4月2日、ホワイトハウスのローズガーデンで国・地域別の相互関税率の表を掲げてみせるトランプ大統領(写真:Abaca/アフロ)

(舛添 要一:国際政治学者)

 4月2日(現地時間)、トランプ大統領は、ホワイトハウスで演説し、相手国の関税水準を基にして自国の関税を引き上げる相互関税を導入することを決めた。このトランプの関税攻勢を、国際政治学の観点から検討してみたい。

アメリカの解放?

 トランプは、相互関税として、日本24%、中国34%、EU20%、韓国25%、インド26%などをリストアップした。また、個別の関税率を明示してない全ての国に対して10%の関税を課すことにした。この発表は、世界中に衝撃を与え、4月3日午前の日本の株価も、一時1600円を超す下落となった。

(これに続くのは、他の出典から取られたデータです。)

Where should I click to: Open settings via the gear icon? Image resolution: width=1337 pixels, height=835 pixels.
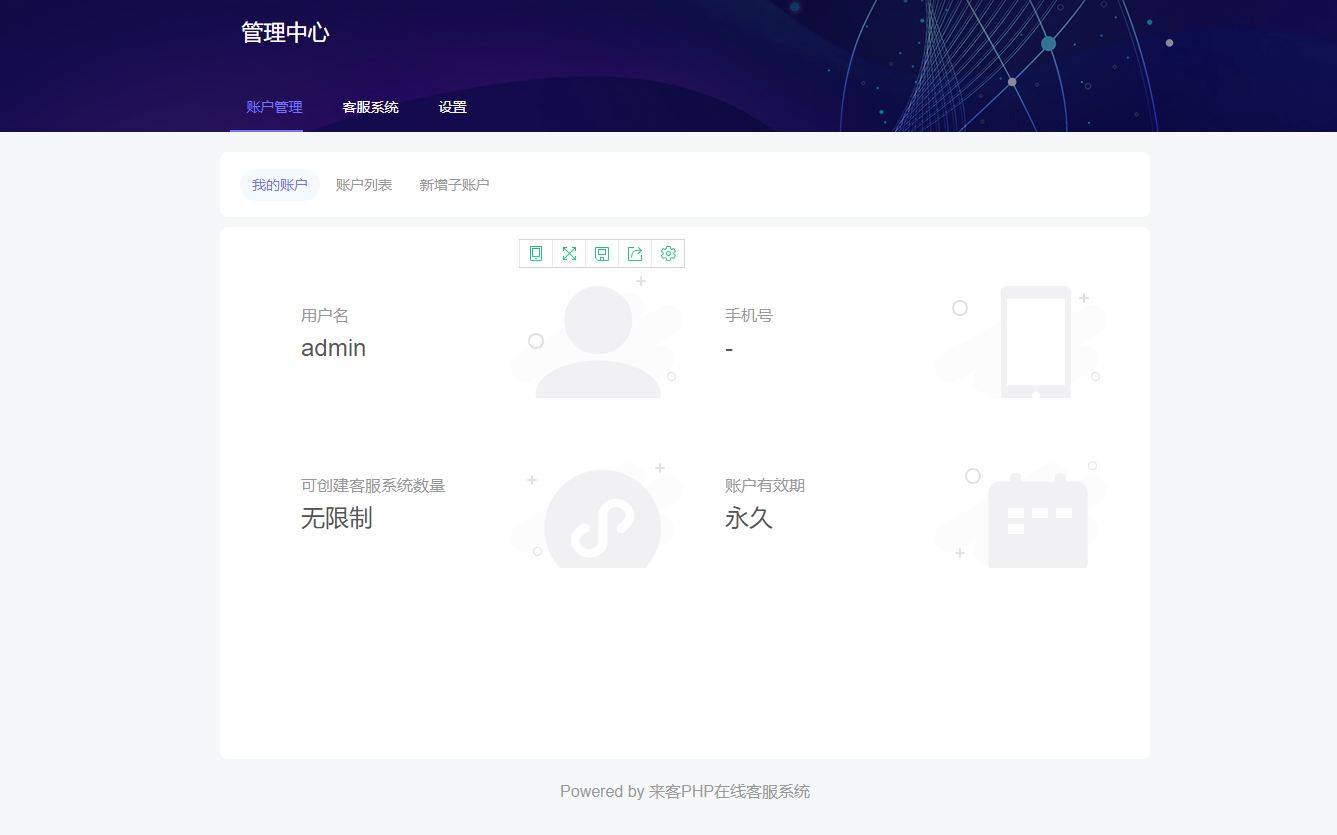667,253
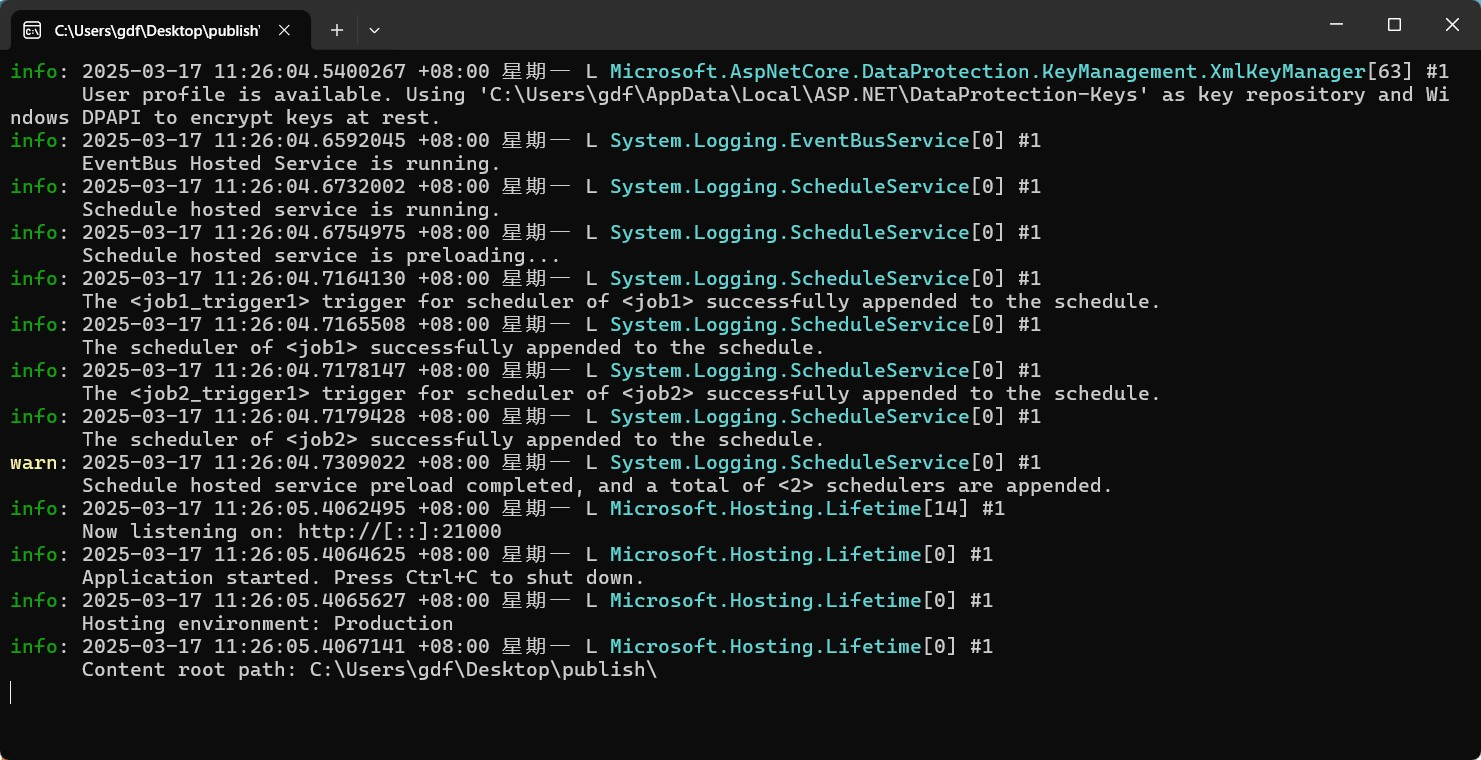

 そして、4月3日には、25%の自動車関税を発動した。

 トランプは、相互関税発表の日を「アメリカ解放の日」と誇示した。「何十年間にも渡ってアメリカを搾取してきた不公平な貿易慣行を押し返す」のだから、「解放」だという。しかし、アメリカの景気を後退させる可能性が大きく、真逆の結末を迎えるかもしれない。

トランプ大統領が相互関税に関する大統領令に署名した翌3日、ニューヨーク株式市場では取引開始とともにダウ平均株価が1000ポイント以上値を下げた(写真:UPI/アフロ)

 今回のトランプの関税政策は、アメリカ第一主義に基づくものであり、モンロー主義でもある。トランプが、相互関税導入を発表する演説で、その目的を「アメリカを再び豊かに(Make America Wealthy Again)」と述べたが、それは、これまでの政策でアメリカが貧しくなったということを意味している。

 今でもアメリカは、世界一の軍事大国・経済大国である。つまり、パックス・アメリカーナは続いている。